Chers
Amis,
La
Toussaint se profile à l’horizon, mais nous sommes-nous
déjà posé sérieusement la question :
qu’est-ce qu’un saint ? Ce n’est certainement
pas un personnage en plâtre avec la tête à midi
moins le quart et plein de toiles d’araignée ! Ce n’est
pas non plus un personnage héroïque et idyllique, un
parfait ! Non, un saint c’est un chrétien qui prend
sa vie, la Vie, au sérieux. Si nous n'étions pas des
chrétiens-amateurs, il y a longtemps que le monde serait
en feu (Lc 12,49).
«
Ce peuple-là m'honore des lèvres, mais son cœur
est fort loin de moi » (Mt 15,18), « sa religion envers
moi n'est que commandements humains, leçons apprises ! »

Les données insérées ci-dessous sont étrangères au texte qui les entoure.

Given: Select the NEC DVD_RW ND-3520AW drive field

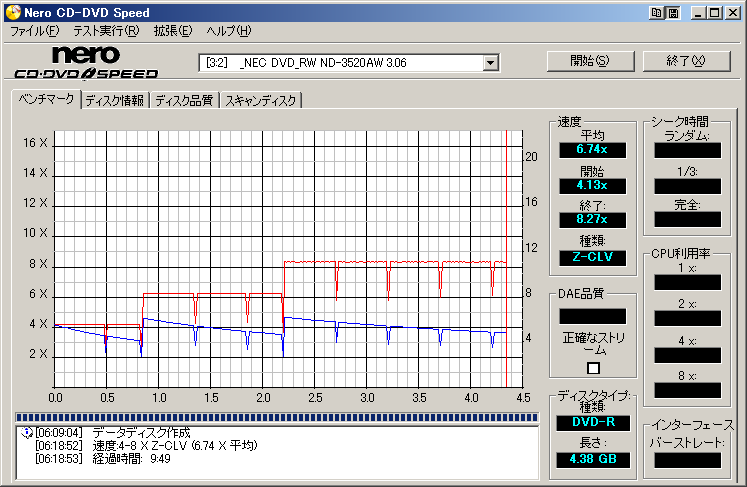Looking at the screenshot, I should (340, 63).
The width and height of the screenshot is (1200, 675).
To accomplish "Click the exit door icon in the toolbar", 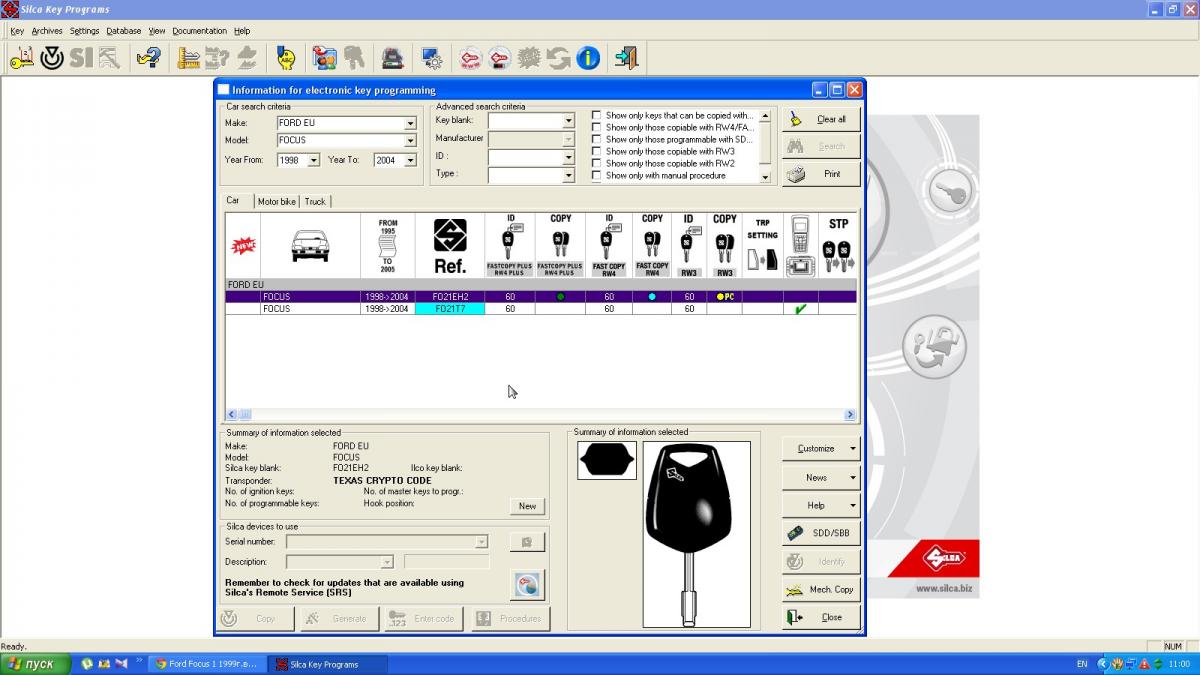I will coord(626,58).
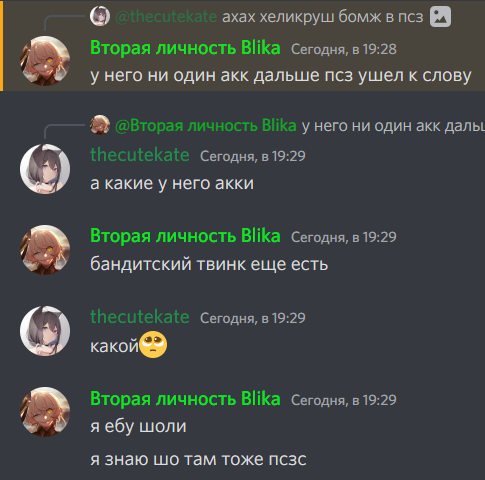The height and width of the screenshot is (480, 485).
Task: Open thecutekate avatar beside а какие у него акки
Action: coord(45,169)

(Is 29,13). Amateurs... Nous «faisons» des tas de choses
et oublions d'être amoureux. Nous nous jetons dans le multiple
du matin au soir et n'avons pas cet axe, cette direction qui unifierait
tout. Notre action est sans adresse, elle ne s'adresse à
personne, notre existence est sans vis-à-vis, nos relations
ne sont que fonctionnelles. Nous avons perdu la Vie de la vie, les
vrais motifs ont disparu...
Alors,
de temps à autre, Dieu, comme un fiancé déçu
jusqu'aux larmes de sang (Lc 22,44) vient hurler son « énorme
épouvante» par la bouche de ses prophètes :
« Ils m'ont abandonné, moi, la source d'eau vive (Jr
2,19), vous avez conçu du foin, vous enfanterez de la paille
» (Is 33,11).
L'homme
préfère sa petite religion, au goût du jour,
suivre son propre chemin, chercher son intérêt (Is
56,11). Mais à travers nos détournements-mêmes,
l'accumulation de nos péchés, voire notre «
bonne conscience », ne cesse de percer comme une flèche
ce petit mot de Jésus qui cristallise le message millénaire
: « Si vous ne vous convertissez pas, vous périrez
tous... » (Lc 13,3). Nous menons une vie de morts.
Les
prophètes, certes, essayent de faire éclater l'univers
pourri de nos prétextes et de nos excuses, des facilités,
des conformismes, des fausses sécurités... Mais l'homme
est installé dans sa misère, il s'y est habitué,
il ne s'imagine même plus qu'il puisse y avoir autre chose
et que la vie n'est pas du tout ce à quoi il l'a réduite!
Il
est étonnant, n'est-ce pas, pour des «chrétiens
chevronnés» comme nous, qu'il faille toujours revenir
sur ce que nous prenions pour une affaire classée! Nous pensions
être des croyants et nous voilà au pied du mur... Tenez,
ce petit test de vérité : interrogeons notre vie et
voyons quelle conception du bonheur la domine. Est-ce le bonheur
de la seule réussite terrestre : beauté, santé,
réputation, argent, puissance, réussite...?
Ou
est-ce Jésus-Christ notre bonheur et notre vitalité,
la motivation dernière de toutes nos entreprises, y compris
celle de vouloir entrer dans le dessein de Dieu? On peut être
catéchiste enragé, militant à tous crins, religieuse
ou prêtre... et ne pas être converti ! Ce que l'on met
sur le dos de la charité ou du don de soi ne peut être
qu'engraissage de l'ego et carrière du petit moi. On peut
se décorer de mille manières, même sous les
apparences contraires !
Tout
est une question de direction. Vers quoi se tourne spontanément
mon cœur ? Où va inconsciemment et sans arrêt
ma préférence? Vérifier tous les jours ma réponse
à ces questions, c'est vivre dans la logique de la conversion.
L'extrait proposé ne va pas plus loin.